Spielberg - Nick Cassidy gewann, Rene Rast machte einen großen Schritt im Titelkampf, doch für das größte Spektakel beim Samstags-Rennen der DTM in Spielberg sorgten Nico Müller und Thomas Preining (das 2. Rennen am Sonntag um 13:00 Uhr live auf ProSieben und ran.de).

Die beiden lieferten sich einen knallharten Zweikampf über mehrere Runden. Dabei bremste sich Preining mehrmals in Kurve 3 mit der Brechstange an Müller vorbei und drängte den Schweizer dabei von der Strecke. Deshalb wies die Rennleitung den Österreicher in Runde 19 an, zwei Positionen zurückzugeben.

In Runde 22 duellierten sich Müller und Preining dann über mehrere Kurven hinweg. Audi-Pilot Müller setzte sich mit fairen Mitteln durch. In Runde 31 erfolgte dann ein Konter von Preining, allerdings wieder in Form einer sogenannten Dive-Bomb, mit der er Müller in Kurve 3 von der Strecke drängte.

Damit war für die Sportkommissare das Maß voll und es setzte eine 10-Sekunden-Strafe für den Porsche-Piloten.

Preining: "Kompletter Blödsinn"

Für Mike Rockenfeller eine nicht ganz nachvollziehbare Entscheidung. Der ran racing-Experte erklärte, Preining habe Müller in den Duellen "genügend Luft gelassen. Ja, das ist hartes Racing - aber so wollen wir das doch sehen."
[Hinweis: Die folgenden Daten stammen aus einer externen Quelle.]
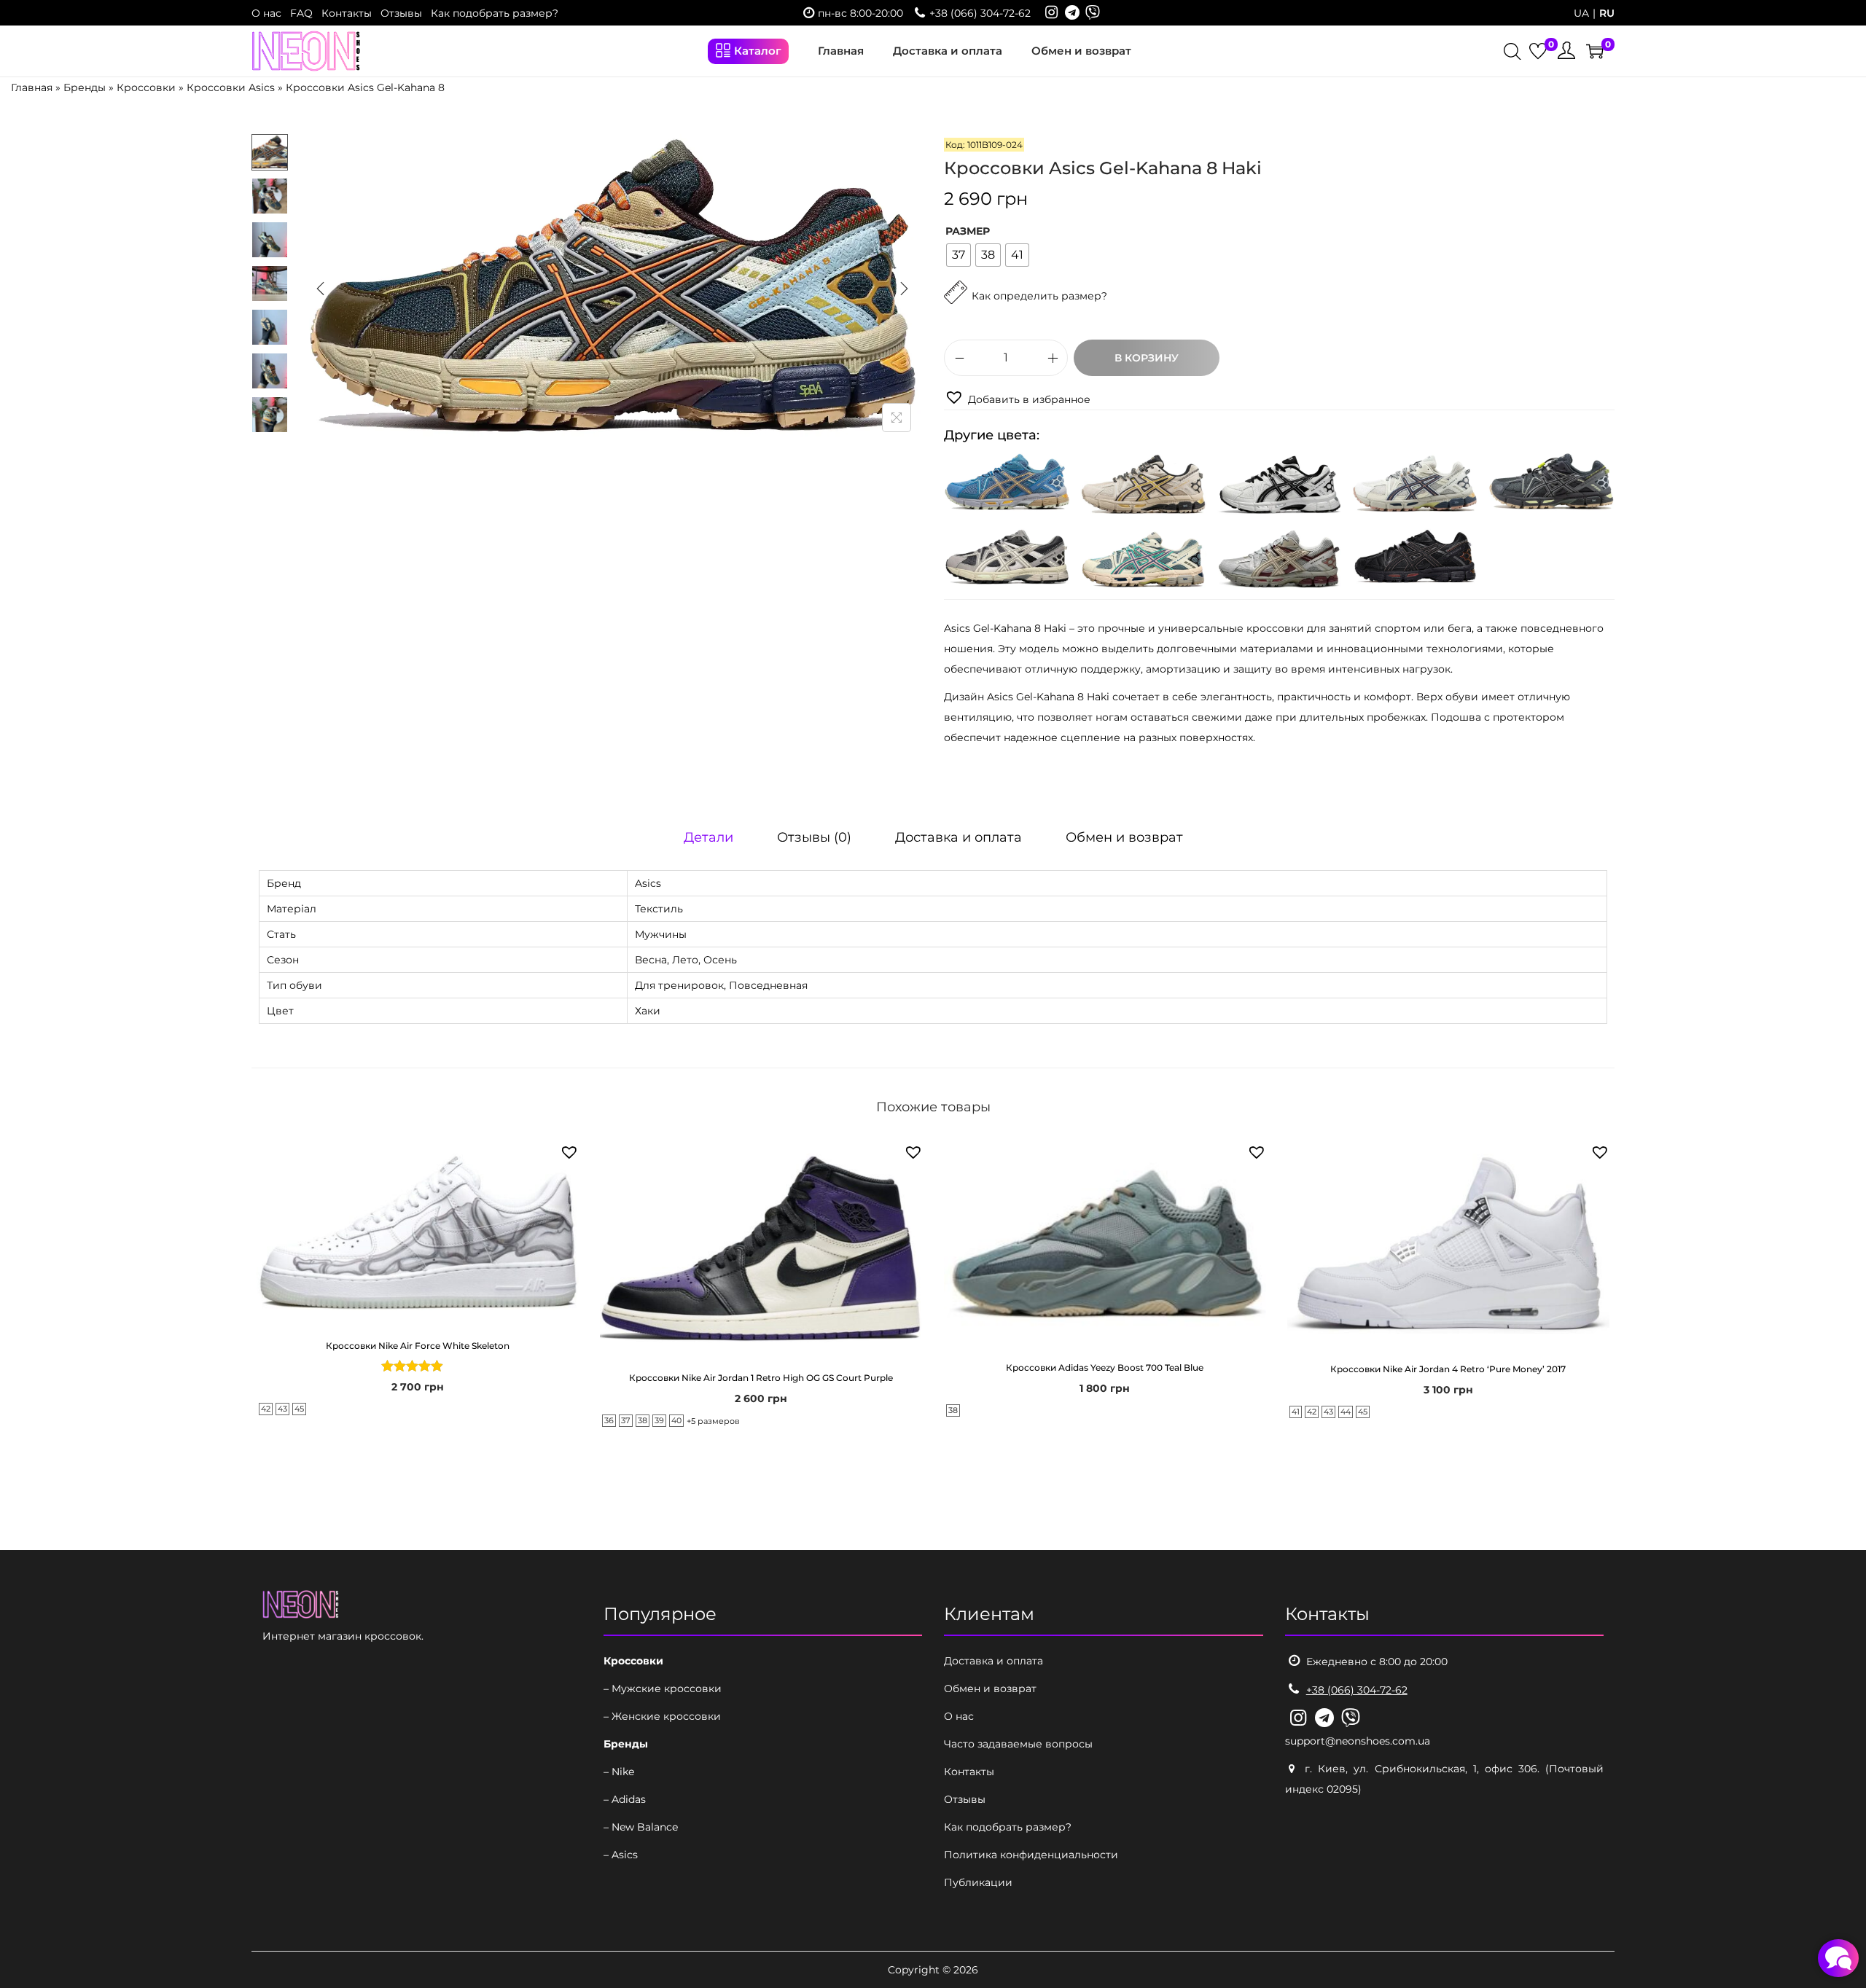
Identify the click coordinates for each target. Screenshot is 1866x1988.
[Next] (904, 289)
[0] (1538, 51)
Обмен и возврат (1124, 837)
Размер (967, 231)
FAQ (301, 13)
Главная (31, 87)
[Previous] (321, 289)
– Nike (619, 1771)
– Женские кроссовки (662, 1716)
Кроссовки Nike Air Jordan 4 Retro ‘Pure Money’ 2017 (1448, 1368)
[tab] (708, 837)
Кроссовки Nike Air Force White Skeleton (418, 1345)
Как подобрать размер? (494, 13)
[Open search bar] (1512, 53)
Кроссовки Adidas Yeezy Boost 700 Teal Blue (1104, 1367)
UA (1581, 13)
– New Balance (641, 1827)
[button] (1017, 398)
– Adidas (625, 1799)
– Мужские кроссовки (663, 1688)
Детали (708, 837)
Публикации (978, 1882)
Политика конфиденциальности (1031, 1854)
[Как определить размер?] (1025, 329)
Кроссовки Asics (231, 87)
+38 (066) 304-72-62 (980, 13)
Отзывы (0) (814, 837)
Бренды (84, 87)
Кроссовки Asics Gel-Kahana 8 (365, 87)
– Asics (621, 1854)
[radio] (958, 255)
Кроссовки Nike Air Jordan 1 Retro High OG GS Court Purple (761, 1377)
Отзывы (401, 13)
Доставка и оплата (958, 837)
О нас (266, 13)
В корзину (1146, 357)
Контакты (346, 13)
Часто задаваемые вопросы (1018, 1743)
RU (1607, 13)
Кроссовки (146, 87)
Preining selbst fand am ran-Mikrofon noch deutlichere Worte: "Das ist kompletter Blödsinn. Viele Leute teilen diese Meinung. Mal sehen, ob man mit denen da oben (die Rennleitung, Anm. d. Red.) jetzt vernünftig reden kann." Der Bernhard-Pilot kündigte an, Einspruch gegen die Strafe einlegen zu wollen, die ihn von Position fünf auf den zehnten Rang zurückwarf.

Kontrahent Müller hielt die Strafe am Ende für gerechtfertigt, sagte aber auch, dass es ihm leid für Preining tue: "Das war hartes, aber faires Racing über viele Runden."

Lucas Auer: Wichtige Punkte im Titelkampf

Am Abend folgte dann die Rolle rückwärts der Rennleitung: "Nach der Anhörung beider Parteien und Auswertung weiterer Videoaufnahmen wurde entschieden, dass kein Fahrer die volle Verantwortung für den Zwischenfall trägt: Daher: no further action." Heißt: Die Strafe fällt weg, Preining rückt im Endergebnis auf Platz fünf vor.

Einen Rang hinter Lucas Auer (Winward-Mercedes). Auch beim Österreicher gab es Ärger. Er wurde ebenfalls mit einer 10-Sekunden-Zeitstrafe belegt. Der Grund bei ihm: Er war in der Boxengasse (60 km/h erlaubt) angeblich zu schnell. Auch hier ruderte die Rennleitung zurück.

"Eine Überprüfung der GPS-Daten hat ergeben, dass die ursprüngliche Geschwindigkeitsmessung (63 statt 60 km/h) nicht korrekt war", hieß es in der Begründung. Die gute Nachricht für Auer, der auf Platz vier zurückrückte: Er hat nun 110 Punkte auf dem Konto und ist damit auf Tuchfühlung mit Rene Rast (117) und Mirko Bortolotti (110). Das Trio hängt dem Gesamtführenden Sheldon van der Linde (130) drei Rennen vor Schluss im Nacken. Spannung ist also garantiert für das Rennen am Sonntag (um 13:00 Uhr live auf ProSieben und ran.de).